• _Challenge_
Copy out the entries word for word, from the very first line down to and including the line that contains "Open the dropdown".

• _Items_
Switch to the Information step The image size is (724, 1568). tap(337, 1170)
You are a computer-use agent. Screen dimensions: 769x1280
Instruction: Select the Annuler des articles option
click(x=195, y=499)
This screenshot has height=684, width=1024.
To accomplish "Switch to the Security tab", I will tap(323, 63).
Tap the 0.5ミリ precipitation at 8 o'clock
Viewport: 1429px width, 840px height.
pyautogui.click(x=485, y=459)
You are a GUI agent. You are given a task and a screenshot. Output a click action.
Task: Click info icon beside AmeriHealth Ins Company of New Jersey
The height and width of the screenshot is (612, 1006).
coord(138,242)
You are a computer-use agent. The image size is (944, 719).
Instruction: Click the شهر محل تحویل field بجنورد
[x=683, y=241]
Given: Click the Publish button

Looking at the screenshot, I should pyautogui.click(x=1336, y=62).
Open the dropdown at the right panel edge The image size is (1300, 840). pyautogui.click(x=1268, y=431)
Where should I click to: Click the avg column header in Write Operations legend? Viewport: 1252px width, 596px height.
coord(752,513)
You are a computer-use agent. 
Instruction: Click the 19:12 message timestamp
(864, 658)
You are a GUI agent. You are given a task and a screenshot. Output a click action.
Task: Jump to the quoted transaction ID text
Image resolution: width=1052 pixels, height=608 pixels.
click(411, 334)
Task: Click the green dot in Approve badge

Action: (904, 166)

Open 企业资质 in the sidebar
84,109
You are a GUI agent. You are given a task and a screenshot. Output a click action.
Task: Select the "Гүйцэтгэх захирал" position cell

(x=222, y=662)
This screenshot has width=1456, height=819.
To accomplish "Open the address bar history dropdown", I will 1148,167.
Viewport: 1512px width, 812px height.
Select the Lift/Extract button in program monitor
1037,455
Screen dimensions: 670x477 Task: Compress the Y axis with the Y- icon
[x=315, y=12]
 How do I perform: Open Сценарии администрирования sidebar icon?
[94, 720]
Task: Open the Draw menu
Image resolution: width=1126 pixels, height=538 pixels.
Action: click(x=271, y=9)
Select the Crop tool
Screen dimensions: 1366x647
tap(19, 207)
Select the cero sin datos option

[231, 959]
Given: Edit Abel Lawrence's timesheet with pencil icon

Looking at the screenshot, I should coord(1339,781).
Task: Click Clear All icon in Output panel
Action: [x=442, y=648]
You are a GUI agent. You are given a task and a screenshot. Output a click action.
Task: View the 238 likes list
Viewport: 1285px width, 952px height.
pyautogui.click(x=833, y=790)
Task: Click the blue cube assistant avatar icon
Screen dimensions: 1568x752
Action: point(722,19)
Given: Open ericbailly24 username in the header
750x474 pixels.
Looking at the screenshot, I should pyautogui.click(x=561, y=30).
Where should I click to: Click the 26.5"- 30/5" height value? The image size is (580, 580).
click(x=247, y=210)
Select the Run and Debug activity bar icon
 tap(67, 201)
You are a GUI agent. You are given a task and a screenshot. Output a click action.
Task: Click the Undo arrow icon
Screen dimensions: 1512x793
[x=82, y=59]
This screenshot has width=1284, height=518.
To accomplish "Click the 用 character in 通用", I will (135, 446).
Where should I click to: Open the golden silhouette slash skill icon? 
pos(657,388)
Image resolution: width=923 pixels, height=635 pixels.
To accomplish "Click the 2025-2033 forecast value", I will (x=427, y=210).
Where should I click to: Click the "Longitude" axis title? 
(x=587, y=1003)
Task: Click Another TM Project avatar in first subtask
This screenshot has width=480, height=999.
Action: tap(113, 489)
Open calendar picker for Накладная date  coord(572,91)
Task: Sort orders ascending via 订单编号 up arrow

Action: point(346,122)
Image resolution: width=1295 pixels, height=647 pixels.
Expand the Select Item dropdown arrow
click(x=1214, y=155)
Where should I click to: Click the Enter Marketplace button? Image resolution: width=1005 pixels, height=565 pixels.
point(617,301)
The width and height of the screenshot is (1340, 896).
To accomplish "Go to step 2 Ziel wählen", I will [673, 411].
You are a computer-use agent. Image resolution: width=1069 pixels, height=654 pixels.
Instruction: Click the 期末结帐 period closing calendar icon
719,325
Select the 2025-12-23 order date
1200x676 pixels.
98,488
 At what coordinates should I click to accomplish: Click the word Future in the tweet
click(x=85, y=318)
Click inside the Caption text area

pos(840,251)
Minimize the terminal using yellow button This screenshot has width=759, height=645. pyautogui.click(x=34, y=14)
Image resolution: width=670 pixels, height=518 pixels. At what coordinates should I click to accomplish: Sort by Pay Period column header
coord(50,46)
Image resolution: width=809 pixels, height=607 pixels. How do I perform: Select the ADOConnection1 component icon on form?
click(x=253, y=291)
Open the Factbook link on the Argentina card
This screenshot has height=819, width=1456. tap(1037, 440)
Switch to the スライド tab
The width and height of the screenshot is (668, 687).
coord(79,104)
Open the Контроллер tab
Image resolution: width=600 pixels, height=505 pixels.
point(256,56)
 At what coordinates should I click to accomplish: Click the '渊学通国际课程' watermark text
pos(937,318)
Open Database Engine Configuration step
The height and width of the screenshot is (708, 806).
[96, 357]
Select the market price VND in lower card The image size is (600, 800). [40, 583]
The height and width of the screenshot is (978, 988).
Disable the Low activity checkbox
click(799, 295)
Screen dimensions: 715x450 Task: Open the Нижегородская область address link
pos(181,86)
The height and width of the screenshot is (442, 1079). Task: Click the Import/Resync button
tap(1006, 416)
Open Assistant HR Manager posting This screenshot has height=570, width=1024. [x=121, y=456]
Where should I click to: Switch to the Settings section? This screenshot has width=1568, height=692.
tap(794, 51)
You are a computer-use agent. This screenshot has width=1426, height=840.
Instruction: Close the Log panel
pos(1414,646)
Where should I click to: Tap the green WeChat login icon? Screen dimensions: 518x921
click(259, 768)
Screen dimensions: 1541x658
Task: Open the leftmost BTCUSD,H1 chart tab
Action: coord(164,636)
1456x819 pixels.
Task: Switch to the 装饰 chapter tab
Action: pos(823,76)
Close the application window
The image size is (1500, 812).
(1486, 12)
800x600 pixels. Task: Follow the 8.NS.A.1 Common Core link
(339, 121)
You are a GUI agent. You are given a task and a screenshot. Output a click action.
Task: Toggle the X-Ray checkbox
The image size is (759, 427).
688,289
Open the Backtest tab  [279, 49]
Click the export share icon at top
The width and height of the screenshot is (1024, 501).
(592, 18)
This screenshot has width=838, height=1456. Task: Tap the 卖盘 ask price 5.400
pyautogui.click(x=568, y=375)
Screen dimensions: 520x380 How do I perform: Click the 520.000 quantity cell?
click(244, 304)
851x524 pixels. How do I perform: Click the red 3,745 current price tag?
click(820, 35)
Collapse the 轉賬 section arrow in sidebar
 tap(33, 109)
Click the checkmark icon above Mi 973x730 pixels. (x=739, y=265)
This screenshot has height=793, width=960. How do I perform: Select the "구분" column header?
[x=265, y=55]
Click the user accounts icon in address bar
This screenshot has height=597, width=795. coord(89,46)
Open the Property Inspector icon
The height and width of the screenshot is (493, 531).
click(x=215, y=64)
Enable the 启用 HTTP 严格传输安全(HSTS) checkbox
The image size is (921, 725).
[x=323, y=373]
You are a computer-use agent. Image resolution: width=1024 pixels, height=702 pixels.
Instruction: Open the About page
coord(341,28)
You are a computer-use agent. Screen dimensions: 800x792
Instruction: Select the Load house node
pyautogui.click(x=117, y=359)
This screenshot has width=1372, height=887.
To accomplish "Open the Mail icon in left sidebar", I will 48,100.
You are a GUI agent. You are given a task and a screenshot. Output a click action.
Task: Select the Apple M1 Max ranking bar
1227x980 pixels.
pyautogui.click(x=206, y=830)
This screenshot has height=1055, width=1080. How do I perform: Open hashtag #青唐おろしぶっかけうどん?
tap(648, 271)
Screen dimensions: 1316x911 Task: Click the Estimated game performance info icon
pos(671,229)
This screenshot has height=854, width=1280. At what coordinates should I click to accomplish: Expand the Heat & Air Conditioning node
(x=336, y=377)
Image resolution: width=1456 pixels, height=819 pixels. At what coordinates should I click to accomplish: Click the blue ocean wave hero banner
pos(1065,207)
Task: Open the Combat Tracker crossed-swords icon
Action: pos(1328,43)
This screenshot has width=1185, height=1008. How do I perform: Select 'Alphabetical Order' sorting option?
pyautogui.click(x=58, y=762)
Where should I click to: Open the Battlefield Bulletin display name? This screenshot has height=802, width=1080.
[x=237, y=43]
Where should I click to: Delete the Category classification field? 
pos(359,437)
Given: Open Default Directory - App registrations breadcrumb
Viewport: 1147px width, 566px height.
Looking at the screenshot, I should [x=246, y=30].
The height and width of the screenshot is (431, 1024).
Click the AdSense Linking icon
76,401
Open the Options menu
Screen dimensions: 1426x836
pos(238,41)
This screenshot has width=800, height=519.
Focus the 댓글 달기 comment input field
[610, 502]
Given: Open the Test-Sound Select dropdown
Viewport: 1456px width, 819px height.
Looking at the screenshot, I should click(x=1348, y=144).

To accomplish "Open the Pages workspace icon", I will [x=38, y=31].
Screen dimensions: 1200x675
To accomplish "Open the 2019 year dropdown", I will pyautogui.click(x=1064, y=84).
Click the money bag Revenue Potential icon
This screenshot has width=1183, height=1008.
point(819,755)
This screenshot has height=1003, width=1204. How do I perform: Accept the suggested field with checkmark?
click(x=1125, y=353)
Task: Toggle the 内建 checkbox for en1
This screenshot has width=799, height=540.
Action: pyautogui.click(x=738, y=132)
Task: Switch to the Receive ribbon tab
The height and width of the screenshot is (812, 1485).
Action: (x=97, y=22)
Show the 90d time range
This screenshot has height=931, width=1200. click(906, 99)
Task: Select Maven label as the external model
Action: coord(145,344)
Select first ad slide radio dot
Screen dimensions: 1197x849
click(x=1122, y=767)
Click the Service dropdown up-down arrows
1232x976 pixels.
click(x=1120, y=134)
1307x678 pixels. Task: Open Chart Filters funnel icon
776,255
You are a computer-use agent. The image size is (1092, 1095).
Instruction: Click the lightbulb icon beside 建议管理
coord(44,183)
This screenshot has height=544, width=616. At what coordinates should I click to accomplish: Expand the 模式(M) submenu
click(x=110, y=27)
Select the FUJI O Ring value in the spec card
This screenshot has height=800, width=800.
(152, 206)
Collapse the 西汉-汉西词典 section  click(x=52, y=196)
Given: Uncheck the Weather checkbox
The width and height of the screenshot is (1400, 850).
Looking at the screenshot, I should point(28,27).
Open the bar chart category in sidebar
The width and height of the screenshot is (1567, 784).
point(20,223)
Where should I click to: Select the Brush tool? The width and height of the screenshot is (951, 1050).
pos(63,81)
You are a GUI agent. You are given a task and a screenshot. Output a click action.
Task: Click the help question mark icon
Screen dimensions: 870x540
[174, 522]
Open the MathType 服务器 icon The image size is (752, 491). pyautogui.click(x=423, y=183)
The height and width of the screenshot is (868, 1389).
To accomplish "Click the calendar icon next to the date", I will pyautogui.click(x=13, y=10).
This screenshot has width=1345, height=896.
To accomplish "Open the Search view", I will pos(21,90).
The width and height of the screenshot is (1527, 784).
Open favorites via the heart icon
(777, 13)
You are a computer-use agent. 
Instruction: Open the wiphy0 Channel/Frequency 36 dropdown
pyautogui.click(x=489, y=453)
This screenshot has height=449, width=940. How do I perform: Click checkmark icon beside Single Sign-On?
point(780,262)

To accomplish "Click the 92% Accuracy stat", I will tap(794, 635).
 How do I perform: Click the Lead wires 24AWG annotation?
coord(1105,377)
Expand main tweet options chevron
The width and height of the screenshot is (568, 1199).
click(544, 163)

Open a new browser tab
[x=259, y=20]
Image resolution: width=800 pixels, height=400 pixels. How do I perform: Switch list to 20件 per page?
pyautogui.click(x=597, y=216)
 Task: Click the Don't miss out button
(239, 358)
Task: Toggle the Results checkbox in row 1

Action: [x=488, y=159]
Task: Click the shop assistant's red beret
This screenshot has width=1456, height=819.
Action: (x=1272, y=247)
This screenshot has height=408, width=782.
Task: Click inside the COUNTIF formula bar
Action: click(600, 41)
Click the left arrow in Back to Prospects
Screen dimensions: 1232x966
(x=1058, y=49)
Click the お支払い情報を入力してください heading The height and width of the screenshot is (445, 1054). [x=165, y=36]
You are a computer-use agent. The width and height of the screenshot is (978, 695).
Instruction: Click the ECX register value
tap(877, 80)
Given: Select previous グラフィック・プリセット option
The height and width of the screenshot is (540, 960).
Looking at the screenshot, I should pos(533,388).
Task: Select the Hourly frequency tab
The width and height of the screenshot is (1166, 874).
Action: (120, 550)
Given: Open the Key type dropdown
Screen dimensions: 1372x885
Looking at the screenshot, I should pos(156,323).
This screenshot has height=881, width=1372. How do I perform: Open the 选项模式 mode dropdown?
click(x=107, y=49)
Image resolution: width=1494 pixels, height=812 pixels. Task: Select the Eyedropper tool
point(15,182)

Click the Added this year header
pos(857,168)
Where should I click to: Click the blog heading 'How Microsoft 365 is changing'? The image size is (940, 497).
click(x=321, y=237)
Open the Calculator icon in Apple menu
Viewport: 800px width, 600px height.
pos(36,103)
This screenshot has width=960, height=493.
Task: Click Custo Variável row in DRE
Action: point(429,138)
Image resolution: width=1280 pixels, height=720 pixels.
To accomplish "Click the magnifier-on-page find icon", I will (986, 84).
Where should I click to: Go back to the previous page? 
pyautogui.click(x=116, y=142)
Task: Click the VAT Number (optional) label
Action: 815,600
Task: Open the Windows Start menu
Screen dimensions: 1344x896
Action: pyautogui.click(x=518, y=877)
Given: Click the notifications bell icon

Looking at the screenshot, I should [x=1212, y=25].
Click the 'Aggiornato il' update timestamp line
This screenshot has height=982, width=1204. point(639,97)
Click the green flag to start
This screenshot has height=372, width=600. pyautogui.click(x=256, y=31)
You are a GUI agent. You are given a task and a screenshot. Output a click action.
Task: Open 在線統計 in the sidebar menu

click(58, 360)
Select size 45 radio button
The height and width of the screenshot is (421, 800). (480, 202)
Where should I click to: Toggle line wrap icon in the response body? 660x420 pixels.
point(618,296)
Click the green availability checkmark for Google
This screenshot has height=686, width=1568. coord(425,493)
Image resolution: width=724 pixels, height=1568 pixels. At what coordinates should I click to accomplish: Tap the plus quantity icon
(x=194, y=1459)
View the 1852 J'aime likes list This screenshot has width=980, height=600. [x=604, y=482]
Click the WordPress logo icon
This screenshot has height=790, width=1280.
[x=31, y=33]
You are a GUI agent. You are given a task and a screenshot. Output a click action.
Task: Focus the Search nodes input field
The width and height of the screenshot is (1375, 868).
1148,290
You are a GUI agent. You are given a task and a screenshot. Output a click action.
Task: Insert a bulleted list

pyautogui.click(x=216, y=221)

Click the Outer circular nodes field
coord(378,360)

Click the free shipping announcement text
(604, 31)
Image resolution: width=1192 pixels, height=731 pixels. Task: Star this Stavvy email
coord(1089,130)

• _Response for this exercise_
Switch to the Information step The image size is (724, 1568). tap(337, 1170)
You are a computer-use agent. Screen dimensions: 769x1280
Instruction: Select the Annuler des articles option
click(x=195, y=499)
This screenshot has height=684, width=1024.
To accomplish "Switch to the Security tab", I will tap(323, 63).
Tap the 0.5ミリ precipitation at 8 o'clock
Viewport: 1429px width, 840px height.
pyautogui.click(x=485, y=459)
You are a GUI agent. You are given a task and a screenshot. Output a click action.
Task: Click info icon beside AmeriHealth Ins Company of New Jersey
The height and width of the screenshot is (612, 1006).
coord(138,242)
You are a computer-use agent. The image size is (944, 719).
Instruction: Click the شهر محل تحویل field بجنورد
[x=683, y=241]
Given: Click the Publish button

Looking at the screenshot, I should pyautogui.click(x=1336, y=62).
Open the dropdown at the right panel edge The image size is (1300, 840). pyautogui.click(x=1268, y=431)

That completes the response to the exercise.